[EXERCISE GOAL] Reproduce the items below verbatim, from the line containing "Identify the location of the 'Message'" through the line containing "(739, 370).", including both of those lines.

[MATERIAL FOR THE TASK]
____
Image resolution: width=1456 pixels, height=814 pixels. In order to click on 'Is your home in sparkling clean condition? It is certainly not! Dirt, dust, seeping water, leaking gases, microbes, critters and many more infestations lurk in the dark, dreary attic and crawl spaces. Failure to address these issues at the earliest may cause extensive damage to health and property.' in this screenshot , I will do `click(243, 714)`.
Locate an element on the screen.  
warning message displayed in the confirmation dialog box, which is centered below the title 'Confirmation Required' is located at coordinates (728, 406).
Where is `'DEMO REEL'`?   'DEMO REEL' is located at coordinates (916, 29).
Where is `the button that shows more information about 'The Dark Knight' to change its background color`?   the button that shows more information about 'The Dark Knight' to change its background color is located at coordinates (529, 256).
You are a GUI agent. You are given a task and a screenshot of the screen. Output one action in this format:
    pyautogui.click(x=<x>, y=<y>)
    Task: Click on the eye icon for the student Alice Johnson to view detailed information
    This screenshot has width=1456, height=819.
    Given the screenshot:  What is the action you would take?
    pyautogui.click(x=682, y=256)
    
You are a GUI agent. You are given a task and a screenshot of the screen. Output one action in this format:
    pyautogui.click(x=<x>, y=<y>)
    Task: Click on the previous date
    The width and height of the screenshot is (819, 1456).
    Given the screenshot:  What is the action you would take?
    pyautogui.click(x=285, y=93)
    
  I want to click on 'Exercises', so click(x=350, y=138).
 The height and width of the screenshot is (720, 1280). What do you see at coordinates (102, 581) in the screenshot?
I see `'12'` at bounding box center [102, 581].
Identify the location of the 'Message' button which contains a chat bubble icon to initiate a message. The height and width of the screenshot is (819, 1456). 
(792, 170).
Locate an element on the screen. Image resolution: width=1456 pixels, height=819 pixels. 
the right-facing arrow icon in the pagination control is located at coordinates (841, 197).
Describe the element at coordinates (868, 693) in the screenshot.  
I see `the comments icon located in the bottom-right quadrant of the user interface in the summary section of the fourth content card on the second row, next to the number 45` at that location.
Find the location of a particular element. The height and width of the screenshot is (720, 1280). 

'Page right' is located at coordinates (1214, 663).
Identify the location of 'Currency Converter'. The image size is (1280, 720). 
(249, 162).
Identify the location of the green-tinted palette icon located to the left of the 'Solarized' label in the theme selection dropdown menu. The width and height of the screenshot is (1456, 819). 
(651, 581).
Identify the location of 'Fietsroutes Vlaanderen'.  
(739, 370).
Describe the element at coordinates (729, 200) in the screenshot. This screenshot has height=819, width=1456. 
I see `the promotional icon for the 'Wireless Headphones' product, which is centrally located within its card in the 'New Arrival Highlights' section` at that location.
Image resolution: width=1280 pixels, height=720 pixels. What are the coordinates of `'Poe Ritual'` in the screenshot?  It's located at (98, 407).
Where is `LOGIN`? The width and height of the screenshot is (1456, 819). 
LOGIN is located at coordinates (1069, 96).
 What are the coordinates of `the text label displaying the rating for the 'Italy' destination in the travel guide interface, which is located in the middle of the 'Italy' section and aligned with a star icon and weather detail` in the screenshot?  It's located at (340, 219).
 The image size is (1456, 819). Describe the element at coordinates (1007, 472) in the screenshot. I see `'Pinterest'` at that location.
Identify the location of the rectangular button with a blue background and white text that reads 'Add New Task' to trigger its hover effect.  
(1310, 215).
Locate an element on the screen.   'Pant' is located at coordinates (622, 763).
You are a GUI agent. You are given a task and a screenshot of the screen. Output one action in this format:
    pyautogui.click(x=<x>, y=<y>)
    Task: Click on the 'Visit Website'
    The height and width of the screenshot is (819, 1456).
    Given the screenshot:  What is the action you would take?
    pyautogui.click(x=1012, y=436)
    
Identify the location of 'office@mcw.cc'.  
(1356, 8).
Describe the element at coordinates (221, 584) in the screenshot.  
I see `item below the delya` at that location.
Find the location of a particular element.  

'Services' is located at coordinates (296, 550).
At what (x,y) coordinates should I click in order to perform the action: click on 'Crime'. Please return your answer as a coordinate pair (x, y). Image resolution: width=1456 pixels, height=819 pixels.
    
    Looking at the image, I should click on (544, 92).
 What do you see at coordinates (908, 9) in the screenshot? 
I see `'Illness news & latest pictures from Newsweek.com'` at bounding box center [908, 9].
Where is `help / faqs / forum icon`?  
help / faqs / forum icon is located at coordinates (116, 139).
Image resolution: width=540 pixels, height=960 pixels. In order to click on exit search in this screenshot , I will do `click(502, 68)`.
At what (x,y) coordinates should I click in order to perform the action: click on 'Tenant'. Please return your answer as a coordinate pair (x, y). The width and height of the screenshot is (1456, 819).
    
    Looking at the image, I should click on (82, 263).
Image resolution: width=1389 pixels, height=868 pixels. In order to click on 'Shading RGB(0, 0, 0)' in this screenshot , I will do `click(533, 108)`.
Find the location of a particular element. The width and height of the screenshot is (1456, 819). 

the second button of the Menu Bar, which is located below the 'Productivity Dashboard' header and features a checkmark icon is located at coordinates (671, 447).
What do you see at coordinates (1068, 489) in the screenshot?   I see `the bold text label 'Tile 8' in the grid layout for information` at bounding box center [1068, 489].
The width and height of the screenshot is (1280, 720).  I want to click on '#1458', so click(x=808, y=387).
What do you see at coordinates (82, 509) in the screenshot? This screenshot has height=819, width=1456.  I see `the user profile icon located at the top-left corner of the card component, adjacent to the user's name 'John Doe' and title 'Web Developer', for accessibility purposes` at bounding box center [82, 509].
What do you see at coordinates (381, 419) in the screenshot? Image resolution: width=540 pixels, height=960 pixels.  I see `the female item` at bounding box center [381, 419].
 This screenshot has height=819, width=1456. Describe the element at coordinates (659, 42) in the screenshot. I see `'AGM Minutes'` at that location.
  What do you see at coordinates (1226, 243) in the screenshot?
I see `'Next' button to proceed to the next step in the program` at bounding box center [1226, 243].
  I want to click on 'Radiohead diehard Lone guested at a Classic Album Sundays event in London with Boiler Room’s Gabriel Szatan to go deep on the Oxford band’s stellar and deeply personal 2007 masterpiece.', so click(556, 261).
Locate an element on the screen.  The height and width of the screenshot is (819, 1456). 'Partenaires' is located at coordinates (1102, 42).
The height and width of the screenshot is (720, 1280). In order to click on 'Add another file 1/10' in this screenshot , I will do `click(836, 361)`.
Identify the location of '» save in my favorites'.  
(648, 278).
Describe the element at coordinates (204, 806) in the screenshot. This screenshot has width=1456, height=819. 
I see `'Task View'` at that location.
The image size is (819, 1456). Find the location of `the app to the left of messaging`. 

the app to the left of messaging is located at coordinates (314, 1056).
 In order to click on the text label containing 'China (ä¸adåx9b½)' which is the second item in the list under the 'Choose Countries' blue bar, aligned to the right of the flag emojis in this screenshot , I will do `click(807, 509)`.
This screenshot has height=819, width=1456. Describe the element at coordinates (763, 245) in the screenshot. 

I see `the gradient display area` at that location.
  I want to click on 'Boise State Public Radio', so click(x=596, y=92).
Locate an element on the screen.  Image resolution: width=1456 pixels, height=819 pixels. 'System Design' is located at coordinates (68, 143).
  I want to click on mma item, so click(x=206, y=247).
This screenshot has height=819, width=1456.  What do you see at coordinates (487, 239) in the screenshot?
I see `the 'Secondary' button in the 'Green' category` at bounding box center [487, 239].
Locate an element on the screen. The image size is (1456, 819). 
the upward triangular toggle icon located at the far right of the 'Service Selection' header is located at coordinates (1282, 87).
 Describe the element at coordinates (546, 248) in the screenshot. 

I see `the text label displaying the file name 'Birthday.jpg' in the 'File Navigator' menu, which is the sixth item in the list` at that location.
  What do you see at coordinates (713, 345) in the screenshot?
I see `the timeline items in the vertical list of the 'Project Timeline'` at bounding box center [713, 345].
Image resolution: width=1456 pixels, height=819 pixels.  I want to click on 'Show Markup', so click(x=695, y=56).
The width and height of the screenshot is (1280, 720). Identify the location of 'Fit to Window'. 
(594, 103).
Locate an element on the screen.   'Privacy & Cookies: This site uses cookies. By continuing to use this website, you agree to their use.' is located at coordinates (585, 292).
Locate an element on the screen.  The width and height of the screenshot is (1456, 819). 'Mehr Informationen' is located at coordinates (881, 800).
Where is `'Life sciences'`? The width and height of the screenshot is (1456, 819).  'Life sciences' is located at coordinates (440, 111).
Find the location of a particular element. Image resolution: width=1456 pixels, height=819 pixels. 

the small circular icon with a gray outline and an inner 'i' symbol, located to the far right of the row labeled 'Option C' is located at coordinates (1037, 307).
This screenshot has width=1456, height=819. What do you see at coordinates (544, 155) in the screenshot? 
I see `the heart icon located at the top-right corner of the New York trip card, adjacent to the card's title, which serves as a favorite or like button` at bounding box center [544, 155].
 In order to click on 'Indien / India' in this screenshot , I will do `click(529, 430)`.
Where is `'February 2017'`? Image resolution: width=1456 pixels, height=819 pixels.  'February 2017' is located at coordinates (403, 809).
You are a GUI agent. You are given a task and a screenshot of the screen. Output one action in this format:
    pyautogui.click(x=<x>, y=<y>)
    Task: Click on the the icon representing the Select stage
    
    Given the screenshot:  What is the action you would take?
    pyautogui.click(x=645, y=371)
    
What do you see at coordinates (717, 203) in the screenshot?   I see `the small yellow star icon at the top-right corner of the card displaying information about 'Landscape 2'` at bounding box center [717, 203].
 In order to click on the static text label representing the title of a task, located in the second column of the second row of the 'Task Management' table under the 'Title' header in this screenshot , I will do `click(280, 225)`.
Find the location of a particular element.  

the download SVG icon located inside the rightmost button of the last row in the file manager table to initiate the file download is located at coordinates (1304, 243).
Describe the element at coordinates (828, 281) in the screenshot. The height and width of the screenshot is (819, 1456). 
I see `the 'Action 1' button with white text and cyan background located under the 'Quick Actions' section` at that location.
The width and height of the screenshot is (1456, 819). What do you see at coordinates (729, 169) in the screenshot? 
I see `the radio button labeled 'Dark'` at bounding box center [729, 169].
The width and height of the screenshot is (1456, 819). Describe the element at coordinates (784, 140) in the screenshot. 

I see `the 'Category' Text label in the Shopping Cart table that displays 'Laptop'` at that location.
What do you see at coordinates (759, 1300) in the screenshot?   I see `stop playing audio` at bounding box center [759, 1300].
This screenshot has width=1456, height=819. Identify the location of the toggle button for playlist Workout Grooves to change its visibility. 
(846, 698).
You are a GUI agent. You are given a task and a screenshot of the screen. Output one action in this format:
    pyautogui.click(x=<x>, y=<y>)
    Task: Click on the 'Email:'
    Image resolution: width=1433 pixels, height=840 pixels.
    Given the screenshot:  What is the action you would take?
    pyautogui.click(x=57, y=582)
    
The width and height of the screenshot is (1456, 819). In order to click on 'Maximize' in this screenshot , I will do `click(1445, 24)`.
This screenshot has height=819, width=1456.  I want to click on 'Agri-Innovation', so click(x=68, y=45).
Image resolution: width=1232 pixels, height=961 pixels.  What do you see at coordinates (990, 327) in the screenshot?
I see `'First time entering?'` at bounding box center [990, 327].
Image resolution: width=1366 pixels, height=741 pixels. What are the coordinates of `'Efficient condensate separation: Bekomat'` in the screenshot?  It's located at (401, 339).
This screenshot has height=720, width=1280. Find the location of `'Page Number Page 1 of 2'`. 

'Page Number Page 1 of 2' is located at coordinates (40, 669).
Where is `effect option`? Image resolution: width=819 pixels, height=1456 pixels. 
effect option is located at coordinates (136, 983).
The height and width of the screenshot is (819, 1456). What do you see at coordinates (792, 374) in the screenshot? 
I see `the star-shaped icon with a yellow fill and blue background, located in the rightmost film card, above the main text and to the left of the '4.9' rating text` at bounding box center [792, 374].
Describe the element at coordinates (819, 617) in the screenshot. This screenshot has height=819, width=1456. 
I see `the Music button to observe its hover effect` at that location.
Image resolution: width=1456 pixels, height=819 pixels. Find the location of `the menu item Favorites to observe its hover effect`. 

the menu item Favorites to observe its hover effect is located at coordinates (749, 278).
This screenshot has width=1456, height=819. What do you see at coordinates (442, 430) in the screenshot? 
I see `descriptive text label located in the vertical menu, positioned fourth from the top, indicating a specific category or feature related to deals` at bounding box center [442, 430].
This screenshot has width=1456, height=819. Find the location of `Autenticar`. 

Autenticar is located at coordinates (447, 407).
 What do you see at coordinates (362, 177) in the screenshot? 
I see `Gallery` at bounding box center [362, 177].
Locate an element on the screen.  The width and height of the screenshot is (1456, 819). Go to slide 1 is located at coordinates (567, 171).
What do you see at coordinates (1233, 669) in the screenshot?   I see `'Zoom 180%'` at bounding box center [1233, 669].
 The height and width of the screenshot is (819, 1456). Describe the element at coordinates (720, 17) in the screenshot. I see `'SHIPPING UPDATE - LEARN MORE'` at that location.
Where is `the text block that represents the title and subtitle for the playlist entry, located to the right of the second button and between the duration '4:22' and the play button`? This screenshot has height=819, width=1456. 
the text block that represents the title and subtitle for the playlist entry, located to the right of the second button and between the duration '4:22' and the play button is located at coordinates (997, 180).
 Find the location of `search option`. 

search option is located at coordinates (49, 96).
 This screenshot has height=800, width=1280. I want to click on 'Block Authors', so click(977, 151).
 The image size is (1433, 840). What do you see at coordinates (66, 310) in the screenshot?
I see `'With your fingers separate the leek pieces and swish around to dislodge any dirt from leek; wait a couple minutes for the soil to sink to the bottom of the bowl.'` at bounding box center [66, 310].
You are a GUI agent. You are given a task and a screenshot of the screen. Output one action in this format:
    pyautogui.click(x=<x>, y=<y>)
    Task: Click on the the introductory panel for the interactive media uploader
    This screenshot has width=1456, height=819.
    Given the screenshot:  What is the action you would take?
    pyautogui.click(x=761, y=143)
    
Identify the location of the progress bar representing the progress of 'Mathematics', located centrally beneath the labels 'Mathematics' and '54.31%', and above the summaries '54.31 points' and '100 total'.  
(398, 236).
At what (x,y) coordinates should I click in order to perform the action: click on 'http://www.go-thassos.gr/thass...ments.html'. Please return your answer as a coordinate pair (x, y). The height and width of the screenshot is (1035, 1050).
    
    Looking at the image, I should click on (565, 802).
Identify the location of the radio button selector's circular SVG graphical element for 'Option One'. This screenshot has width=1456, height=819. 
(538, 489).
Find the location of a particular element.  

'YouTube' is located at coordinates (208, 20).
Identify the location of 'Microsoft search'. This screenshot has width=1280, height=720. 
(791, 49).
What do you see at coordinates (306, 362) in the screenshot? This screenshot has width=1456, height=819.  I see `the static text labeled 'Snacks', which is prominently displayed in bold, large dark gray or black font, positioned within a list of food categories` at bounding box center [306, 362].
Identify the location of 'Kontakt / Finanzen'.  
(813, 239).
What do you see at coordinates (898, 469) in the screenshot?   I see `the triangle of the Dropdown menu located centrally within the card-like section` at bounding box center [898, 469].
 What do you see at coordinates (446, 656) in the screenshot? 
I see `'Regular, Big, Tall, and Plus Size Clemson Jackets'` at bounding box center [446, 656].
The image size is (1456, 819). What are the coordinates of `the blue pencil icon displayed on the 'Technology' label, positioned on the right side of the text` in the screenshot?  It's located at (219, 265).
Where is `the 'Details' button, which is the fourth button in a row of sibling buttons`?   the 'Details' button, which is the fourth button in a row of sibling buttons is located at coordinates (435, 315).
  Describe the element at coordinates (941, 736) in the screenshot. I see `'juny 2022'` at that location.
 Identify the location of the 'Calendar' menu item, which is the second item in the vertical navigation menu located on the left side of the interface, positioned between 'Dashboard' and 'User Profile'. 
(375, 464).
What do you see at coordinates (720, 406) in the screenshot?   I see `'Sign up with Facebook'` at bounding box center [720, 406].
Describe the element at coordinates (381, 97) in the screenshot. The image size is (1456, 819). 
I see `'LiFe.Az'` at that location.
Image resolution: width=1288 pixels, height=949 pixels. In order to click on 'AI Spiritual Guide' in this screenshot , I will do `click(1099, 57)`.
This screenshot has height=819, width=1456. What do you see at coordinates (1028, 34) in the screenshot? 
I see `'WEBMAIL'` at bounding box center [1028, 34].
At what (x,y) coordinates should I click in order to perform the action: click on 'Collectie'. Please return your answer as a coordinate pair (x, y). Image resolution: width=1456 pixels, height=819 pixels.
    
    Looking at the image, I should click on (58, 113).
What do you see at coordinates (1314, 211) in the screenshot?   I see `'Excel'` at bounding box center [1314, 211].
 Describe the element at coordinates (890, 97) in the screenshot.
____
[FINISHED ANSWER]
Identify the location of the 'Message' button which contains a chat bubble icon to initiate a message. The height and width of the screenshot is (819, 1456). 
(792, 170).
Locate an element on the screen. Image resolution: width=1456 pixels, height=819 pixels. 
the right-facing arrow icon in the pagination control is located at coordinates (841, 197).
Describe the element at coordinates (868, 693) in the screenshot.  
I see `the comments icon located in the bottom-right quadrant of the user interface in the summary section of the fourth content card on the second row, next to the number 45` at that location.
Find the location of a particular element. The height and width of the screenshot is (720, 1280). 

'Page right' is located at coordinates (1214, 663).
Identify the location of 'Currency Converter'. The image size is (1280, 720). 
(249, 162).
Identify the location of the green-tinted palette icon located to the left of the 'Solarized' label in the theme selection dropdown menu. The width and height of the screenshot is (1456, 819). 
(651, 581).
Identify the location of 'Fietsroutes Vlaanderen'.  
(739, 370).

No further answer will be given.